When the brakes came off, Osman thought he had been kicked in the small of the back by a mule. The MiG leaped forward, the concrete walls flashed past, and the jet took the ramp a
nd emerged into the dawn light.
Osman shut his eyes and prayed. The rumbling of the wheels ceased, he seemed to be drifting, and he opened his eyes. They were airborne, the lead MiG circling low over KM 160 as the other four jets screamed out of the tunnel below. Then the doors closed, and the air base ceased to exist.
All around him, because the UB version is a trainer, were dials and clocks, buttons, switches, screens, knobs, and levers. Between his legs was a duplicate control column. His brother had told him to leave everything alone, which he was glad to do.
At one thousand feet the flight of five MiGs formed into a staggered line, the four youngsters behind the squadron commander. His brother set course just south of due east, keeping low, hoping to avoid detection and to cross the southern outskirts of Baghdad, losing his MiGs from prying American eyes in the clutter of industrial plants and other radar images.

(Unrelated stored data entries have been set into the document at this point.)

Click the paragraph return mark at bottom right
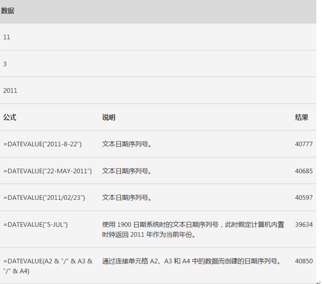Viewport: 322px width, 284px height. (x=319, y=282)
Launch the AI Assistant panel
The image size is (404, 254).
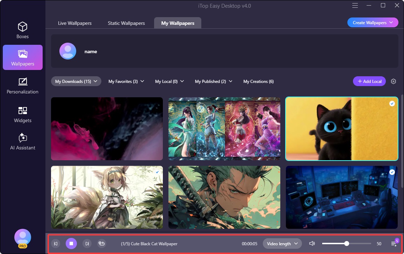pos(23,142)
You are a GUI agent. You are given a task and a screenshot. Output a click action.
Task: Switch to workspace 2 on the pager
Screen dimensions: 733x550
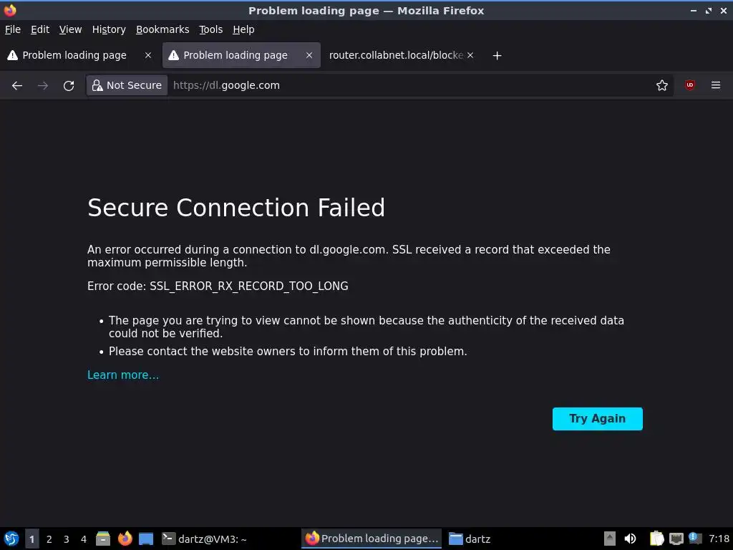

It was a high-risk gamble, trying to avoid the radars of the AWACS out over the Gulf, but he had no choice. His orders were formal, and now Abdelkarim Badri had an extra reason for wishing to reach Iran.
Luck was with him that morning, through one of those flukes in warfare that are not supposed to occur but do. At the end of every long shift on station over the Gulf, the AWACS had to return to base and be replaced by another. It was called changing the cab rank. During the cab rank changes, there was sometimes a brief window when radar cover was suspended. The MiG flight’s low passage across South Baghdad and Salman Pak coincided with just such a lucky break.
The Iraqi pilot hoped that by keeping to one thousand feet, he could slip under any American flights, which tended to operate at twenty thousand feet and up. He wanted to skirt the Iraqi town of Al Kut to its north, then head straight for the safety of the Iranian border at its nearest point.
That morning, at that hour, Captain Don Walker of the 336th Tactical Fighter Squadron out of Al Kharz was leading a flight of four Strike Eagles north toward Al Kut, his mission to bomb a major river bridge over the Tigris across which Republican Guard tanks had been caught by a J-STAR heading south for Kuwait.
The 336th had spent much of its war on night missions, but the bridge north of Al Kut would be a “quick fix,” meaning there was no time to lose if Iraqi tanks were using it to head south. So the bombing raid that morning had the coding “Jeremiah directs”: General Chuck Horner wanted it done, and now.